• **Task statement**
Which of the lines below holds the string "agent"? Copy every line that does.

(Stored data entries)
★ ★ ★ ★ ★
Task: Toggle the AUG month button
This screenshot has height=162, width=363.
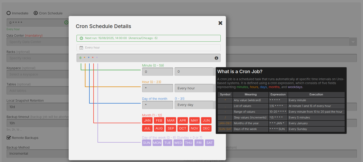Action: tap(159, 128)
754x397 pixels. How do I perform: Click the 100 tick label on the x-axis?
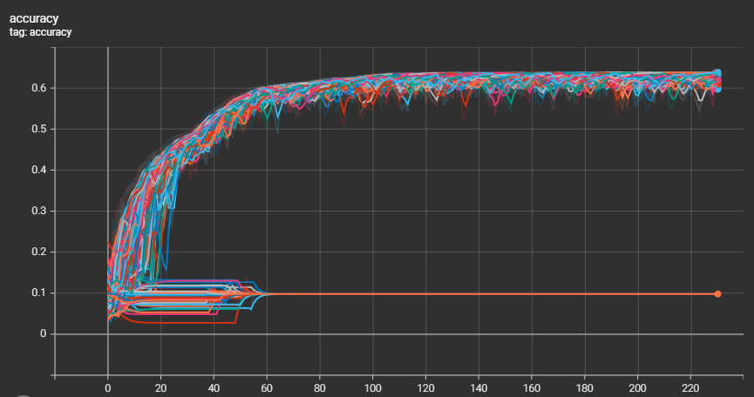point(373,387)
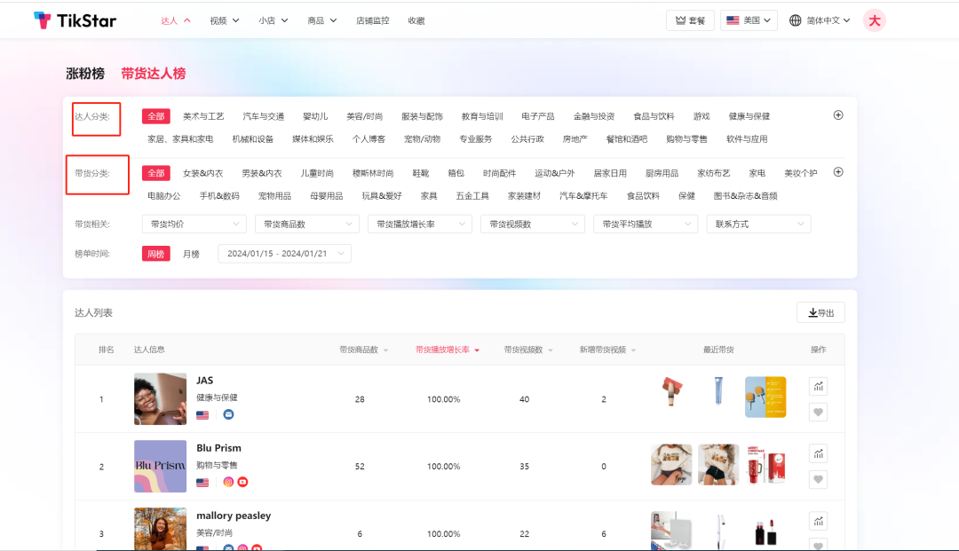Open the 联系方式 dropdown

click(758, 224)
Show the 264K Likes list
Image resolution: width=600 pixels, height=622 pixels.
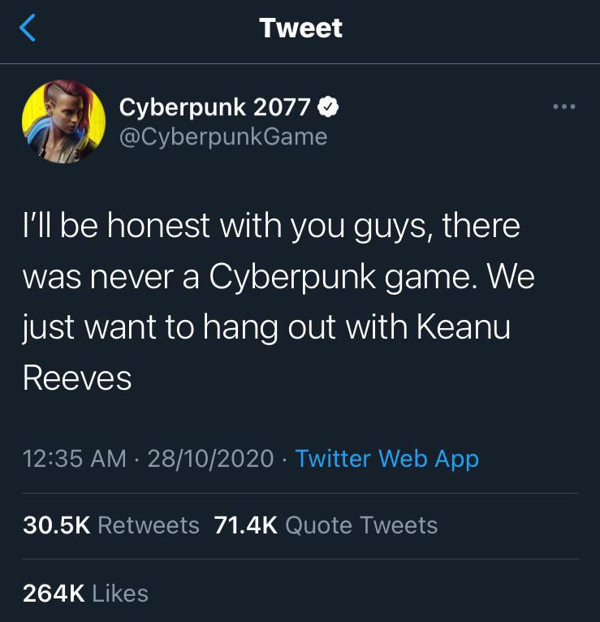[85, 593]
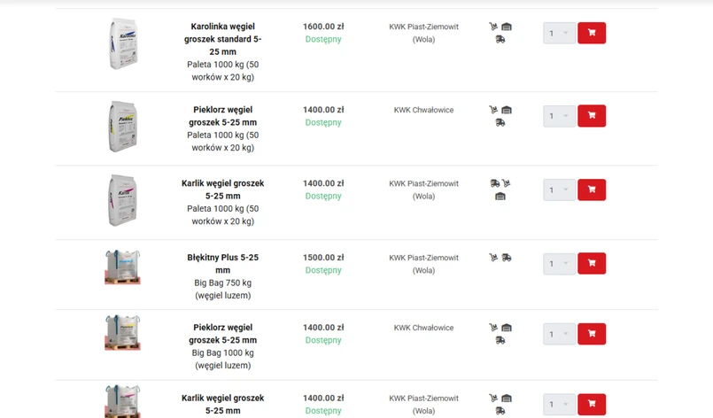
Task: Click truck delivery icon for Karolinka row
Action: tap(500, 40)
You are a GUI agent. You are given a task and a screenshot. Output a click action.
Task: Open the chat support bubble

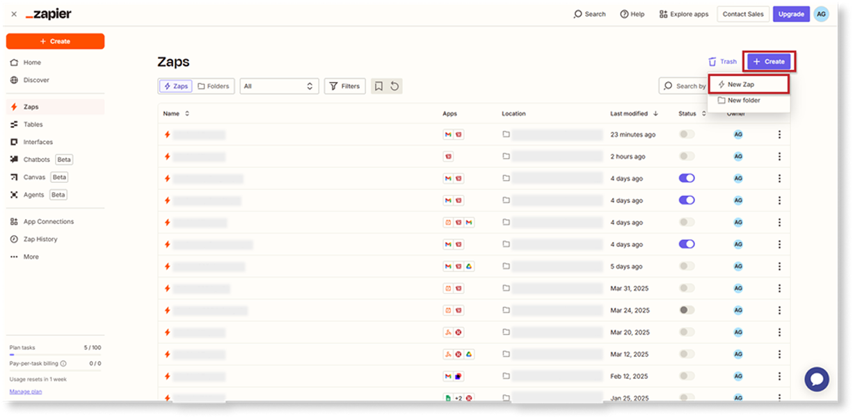pos(816,379)
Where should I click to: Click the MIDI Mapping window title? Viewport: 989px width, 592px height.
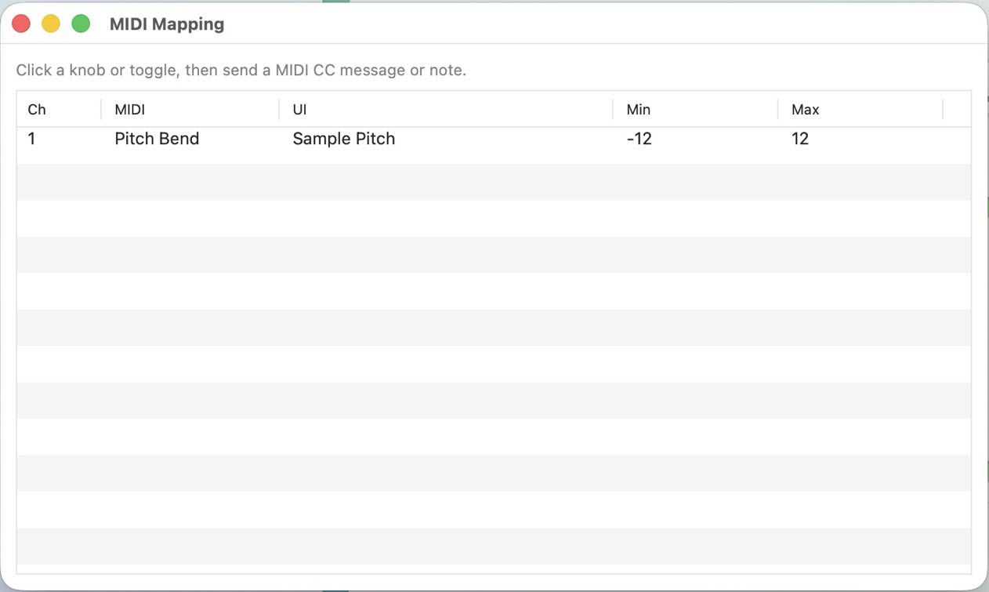click(167, 24)
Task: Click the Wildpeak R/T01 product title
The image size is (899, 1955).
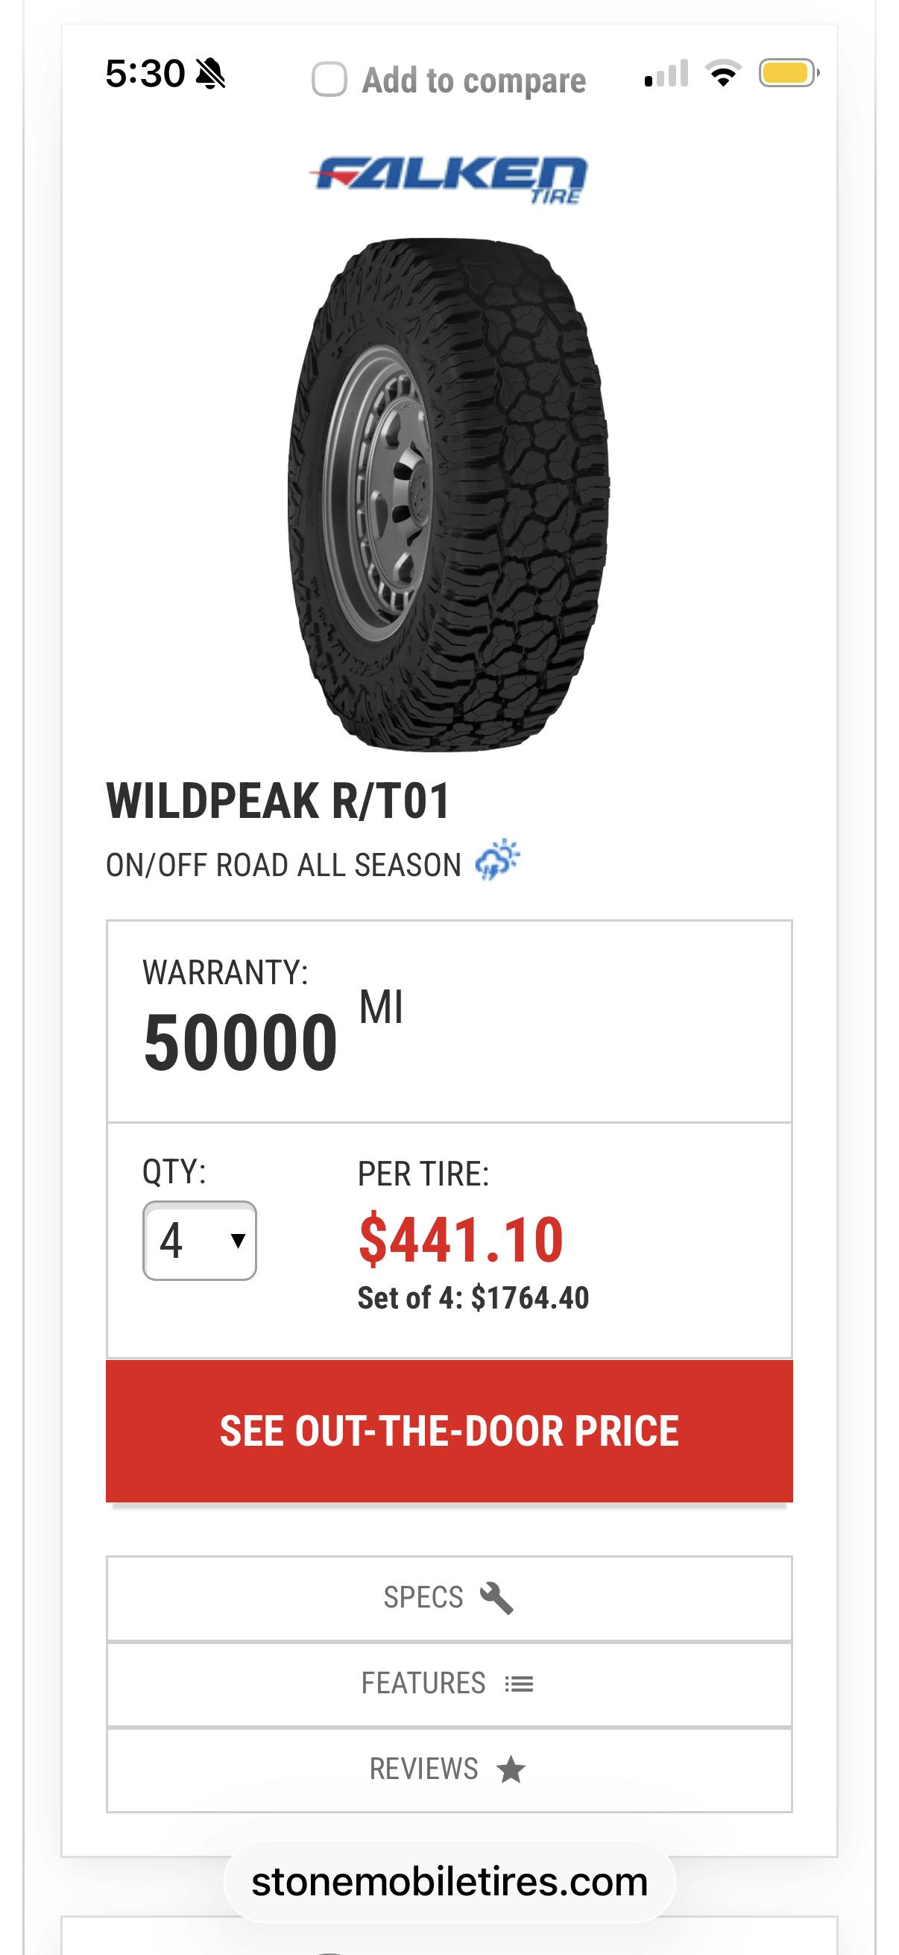Action: [x=278, y=801]
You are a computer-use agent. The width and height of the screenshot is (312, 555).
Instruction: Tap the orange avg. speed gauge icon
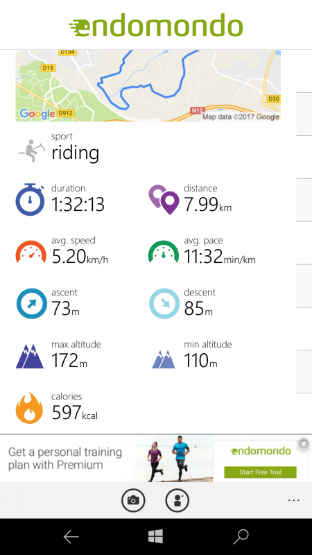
★ ★ ★ ★ ★
• **Answer for this exercise**
You are a GUI agent. You are given a task and a screenshot. Output a click action.
You are a computer-use agent. The width and height of the screenshot is (312, 555).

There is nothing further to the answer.